The Moon and Sixpence represents the mind, intellect, and spirituality as essentially superior to the body—but it suggests that, under the right conditions, the body can serve the mind. In the novel, the unnamed narrator sometimes compares the protagonist, painter Charles Strickland, to a “disembodied spirit”: someone totally attuned to his own internal vision and intellectual perceptions, which he expresses in his art. Yet Strickland also has periodic outbursts of extreme physical lust, which he experiences as a kind of hateful enslavement to the desires of the body. Initially, the novel represents Strickland’s mind and art as in competition with his body and his lust: the latter distracts him from the former. Yet eventually, Strickland begins to draw artistic and spiritual inspiration from his physical and sexual experiences. He paints a stunning nude of his lover Blanche Stroeve, even though he experienced his attraction to her as an infuriating loss of control. Much later, in Tahiti, he paints on the walls of his house a kind of “Garden of Eden” scene that uses the human body to represent spiritual and emotional concepts. Thus, the novel suggests that the mind is ultimately superior to the body but that, under the right circumstances, the body can serve the mind well.
Mind vs. Body ThemeTracker
Mind vs. Body Quotes in The Moon and Sixpence
“I’ll tell you what must seem strange, that when it’s over you feel so extraordinarily pure. You feel like a disembodied spirit, immaterial; and you seem to be able to touch beauty as though it were a palpable thing[.]”
[T]here was in his face an outrageous sensuality; but, though it sounds nonsense, it seemed as though his sensuality were curiously spiritual.
Blanche Stroeve was in the cruel grip of appetite. Perhaps she hated Strickland still, but she hungered for him, and everything that had made up her life till then became of no account. She ceased to be a woman, complex, kind, and petulant, considerate and thoughtless; she was a Maenad.

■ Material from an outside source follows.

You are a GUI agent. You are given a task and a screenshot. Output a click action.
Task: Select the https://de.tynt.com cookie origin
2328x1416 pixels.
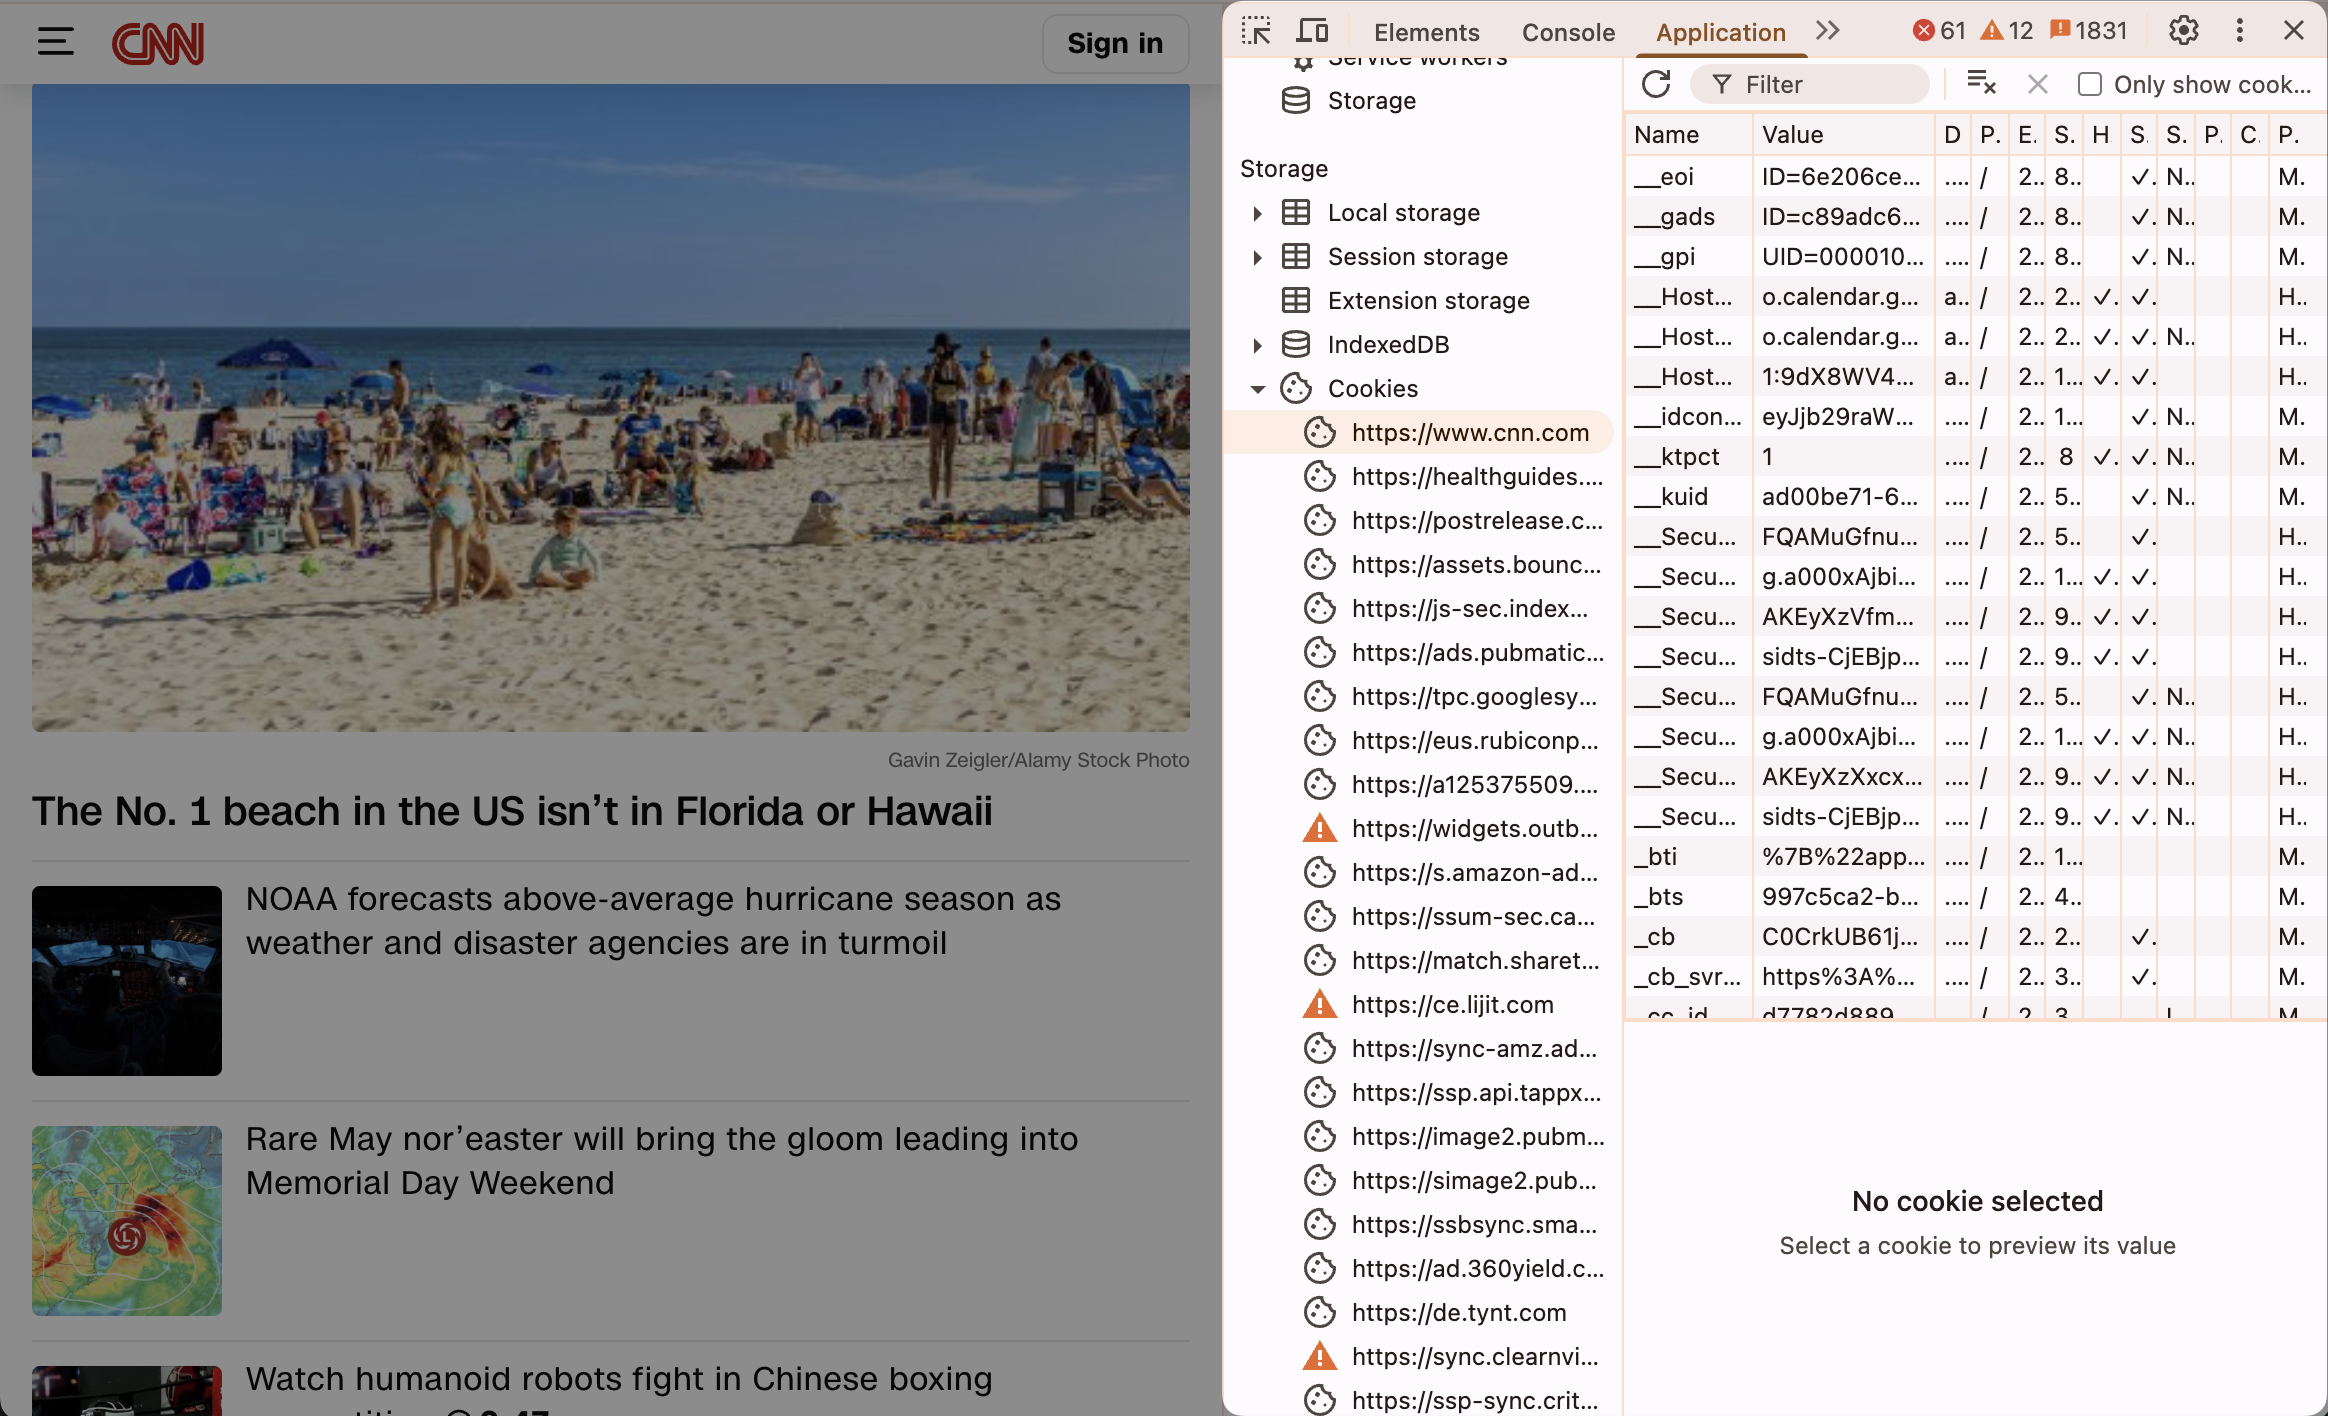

Strickland had burst the bonds that hitherto had held him. […] It was not only the bold simplification of the drawing which showed so rich and so singular a personality; it was not only the painting, though the flesh was painted with a passionate sensuality which had in it something miraculous; it was not only the solidity, so that you felt extraordinarily the weight of the body; there was also a spirituality, troubling and new[.]
“She had a wonderful body, and I wanted to paint a nude. When I’d finished my picture I took no more interest in her.”
I suppose that art is a manifestation of the sexual instinct […]. It is possible that Strickland hated the normal release of sex because it seemed to him brutal by comparison with the satisfaction of artistic creation.